The post that was asked a question

I was walking along with my father and I don’t know what we were talking about but then he asked:

And what’s your long-term plan?

And there it was. A question that I had no good answer for. I didn’t realise it at the time (this happened a week ago) but this question hit me hard and has been chipping away at my mind ever since.

I woke up this morning and I was really out of sorts. I was very distressed and I didn’t know why. Then in the following few seconds, the dream that I had been having came flooding back to me. In my dream, I had been in a war situation. I was being physically attacked in a battle and I was running and hiding and trying to fight back and trying to escape.

Then this afternoon, I had kind of a realisation and I can’t help but see this dream as a metaphor as to why I have not made progress in life from a professional and personal perspective. In the dream there was no clear enemy, all I knew is that I was under attack. But now I believe the enemy was myself.

Deep down, I do not believe I have anything of value to offer anyone. I create distance between myself and everyone else because, underneath it all, is a crippling fear that if I were to be my true, authentic and genuine self with other people, then I would be rejected. Social rejection fires up exactly the same pain receptors in the brain as physical pain so it’s not exactly a feeling that one goes chasing.

--- Source material ---
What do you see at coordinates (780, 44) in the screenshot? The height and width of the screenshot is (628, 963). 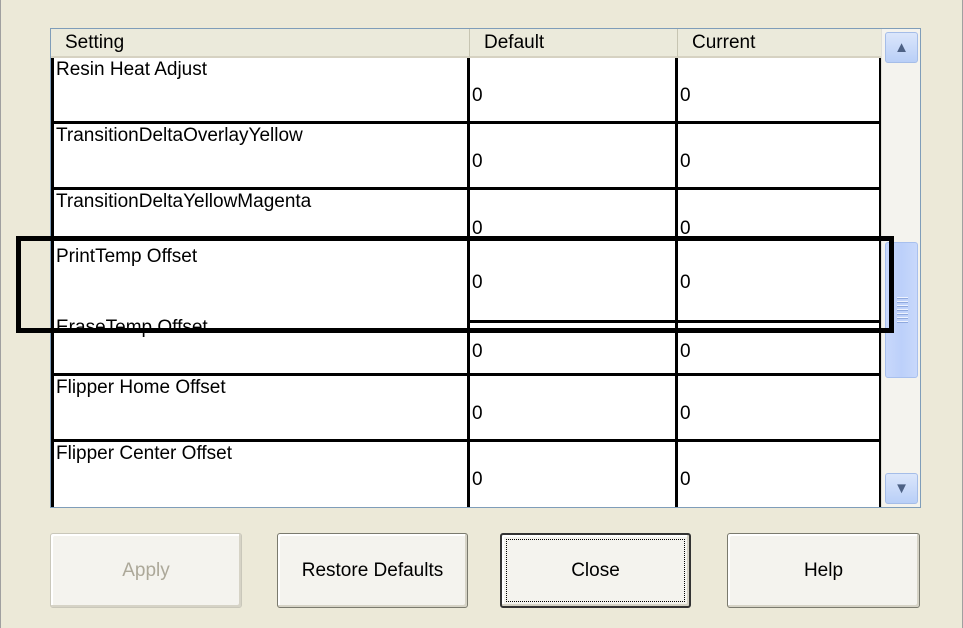 I see `column-header-current: Current` at bounding box center [780, 44].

--- Directions ---
1. Translate this sentence from the post about the long-term plan question into Spanish: "Then in the following few seconds, the dream that I had been having came flooding back to me."
2. In the post about the long-term plan question, how long before the writing did the walk with the father take place?
3. Take the post about the long-term plan question further, picking up right after its last sentence.

--- Response list ---
1. Luego, en los segundos siguientes, el sueño que había estado teniendo volvió a mí de golpe.

2. A week earlier.

3.
When I look at my life, distance is everywhere:

  • I live in a city that’s a long way from any family members
  • I have a job where I am working alone and not as part of a team
  • I do not have a group of friends I see regularly, rather 1 or 2 I see on an individual basis
  • I have not had a romantic partner for years
  • I avoid situations in which I may be required to collaborate, whether professionally and personally

Some of these may be conscious decisions and some may be subconscious but the bottom line is that when it comes to something important that requires joining forces with someone else, I would rather say no than risk getting close, revealing my true self, and being what I’d term as ‘found out’. I constantly seek to avoid risking disappointing someone and consequently being rejected.

At work, I can hide behind a job title,  with friends I’ve hidden behind humour and other things for years, and with new acquaintances I do the same. Put on a mask. Create a facade. So why do I (and we as people) do this? I can only think it’s because we don’t like our true selves, and we reason that if we don’t ourselves, nobody else will.

So to save ourselves from that pain, we engage in a simple self-preservation technique in the form of not getting too close to anyone. Whether it’s a work colleague that may realise you’re incompetent, a partner who may realise you are an idiot, or a friend who may realise you’re boring.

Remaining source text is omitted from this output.